Newcastle: Part II: Baltic Arts Centre...


Me and the Missus are in Newcastle for a mini music festival and we're out and about exploring and, first up, is the Baltic Centre for Contemporary Arts. 

The venue itself is amazing: an art gallery over the six floors of a converted dockside warehouse alongside the Tyne. It has a high deck that offers fantastic views of the city and amazing glass lifts. The venue itself would be worth a visit without the great stuff it houses.

The three exhibitions when we visited included an installation by a Norwegian artist called Ida Ekblad. Her installation was a sort of carnival of junk that provided the set for a stage play. It was interesting because her process involves rummaging through scrapyards and creating found works from what she recovers. From these scrapyard trips, she creates mini monuments of meaning from discarded junk. They're playful, poignant and a little bit sad. 

The second artist was a painter and a sort of collage creator called Tony Swain. He creates canvases of old newspapers then paints over them. I wasn't massively keen on his stuff. I just didn't connect with it.

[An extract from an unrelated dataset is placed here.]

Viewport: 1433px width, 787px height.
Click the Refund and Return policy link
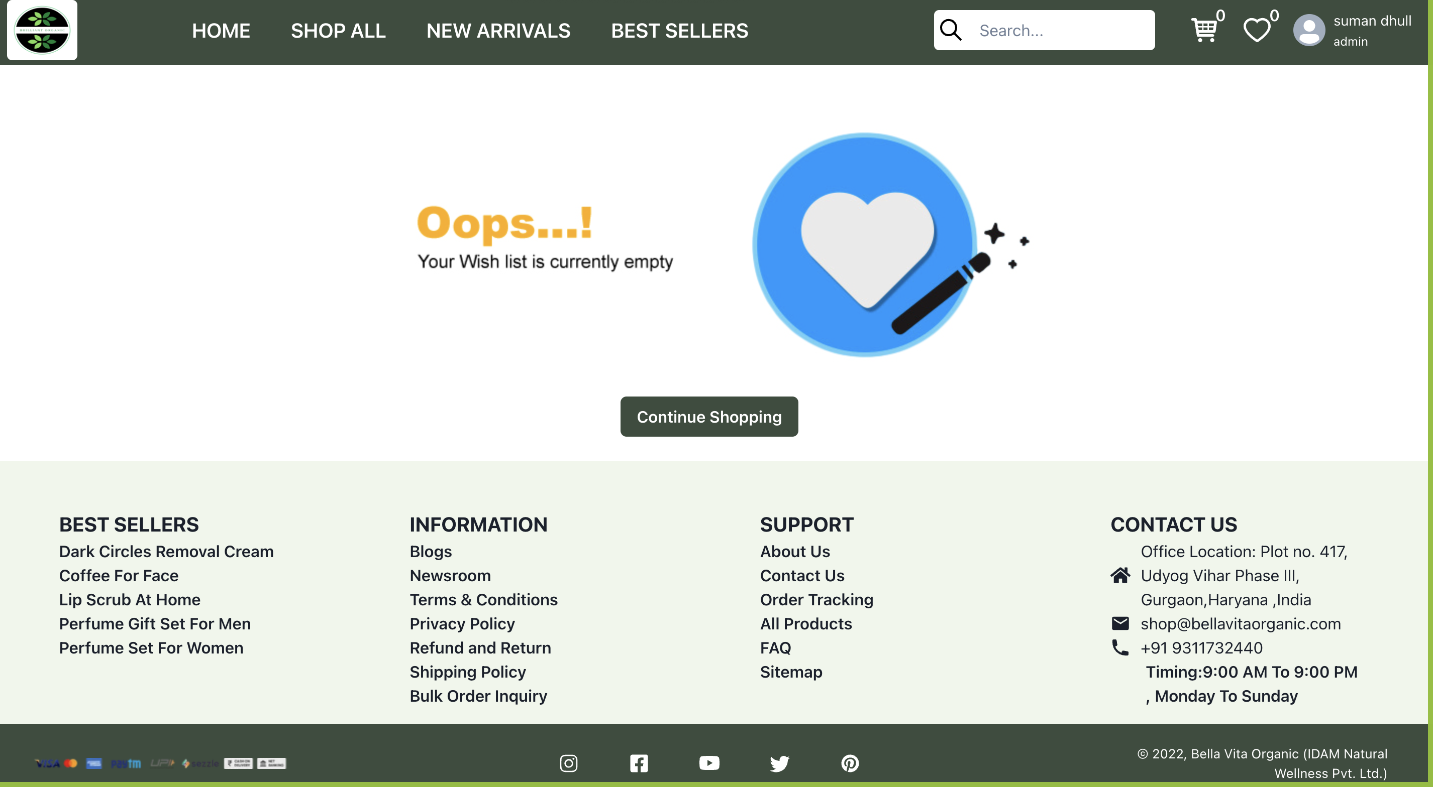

My favourite of the three artists on display, though, was an Indonesian artist called Fiona Tan. She now lives in Amsterdam and two of the three works we saw by her were film installations. The first, Disorient, involved two different films playing simultaneously on separate screens at the opposite ends of one room. 

One screen (see picture above) showed a sort of storehouse of Asian artefacts, both ancient and modern, while the other screen showed modern city scapes that have been economically impacted by globalisation. The vocal soundtrack that played over both was an actor reading from an account by Marco Polo about the different countries he visited and his impression of their cultures and riches. As a meditation on identity and cultural heritage, it was an amazing piece of work. 

The second work by Tan was called Inventory, which was filmed at Sir John Soane’s Museum in London, and offers a reflection on collecting and the sort of process of acquisition and cataloguing that takes place when museums take from one culture and bring them back and translate them for another.

The third work was Depot, which re-imagined and recreated a 76ft truck that used to take the preserved carcass of a huge whale across Europe so people could see it. Inside the truck was no whale but a cabinet of curiosities and a small cinema. The film again discusses cataloguing and collecting items, but this time natural history. 

Tan's work is ambitious in scale and idea and incredibly thought-provoking. It's wonderful stuff.